Lepper: porażka w tych wyborach to niska frekwencja
Według Andrzeja Leppera, niska frekwencja
spowodowała, że Samoobrona uzyskała taki wynik wyborów (według
sondaży ok. 10% głosów). Trudno się cieszyć, jeśli wynik jest
taki jak 4 lata temu, chcieliśmy mieć lepszy - powiedział przewodniczący Samoobrony.
Dodał, że sukcesem Samoobrony jest jednak to, że partia pozostaje na scenie politycznej i będzie "patrzeć na ręce" tym, którzy wygrali.
Według sondażu dla TVP Samoobrona uzyskała 10,5% głosów, według badania dla TVN - 10,21%.
Ponad 60% naszego społeczeństwa nie poszło do wyborów.
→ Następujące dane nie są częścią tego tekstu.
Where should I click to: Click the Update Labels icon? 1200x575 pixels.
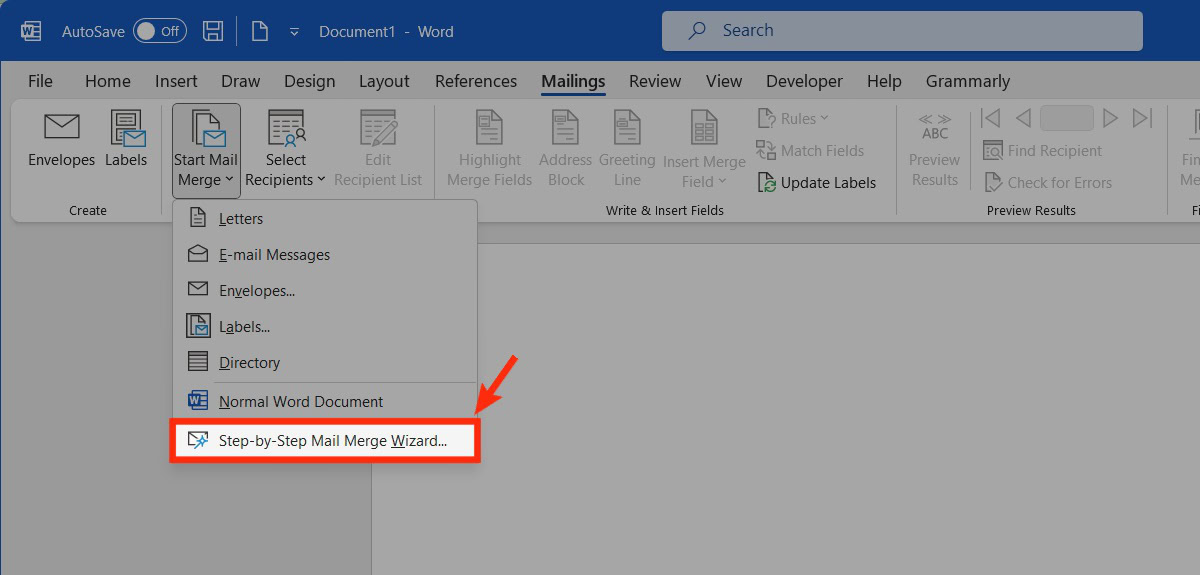(766, 183)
To jest dramat. Trzeba zrobić wszystko, żeby społeczeństwo zrozumiało, iż wybory to świadomy obowiązek - podkreślił Lepper.
Zaznaczył, że Samoobrona będzie uważnie śledziła działania nowego rządu. Obiecali bardzo dużo. Zobaczymy, co będą robić - powiedział. Dodał, że rząd nie będzie mieć z Samoobroną "łatwego życia". Zaznaczył też, że nie żałuje pracy, jaką włożył dotychczas w działalność partii.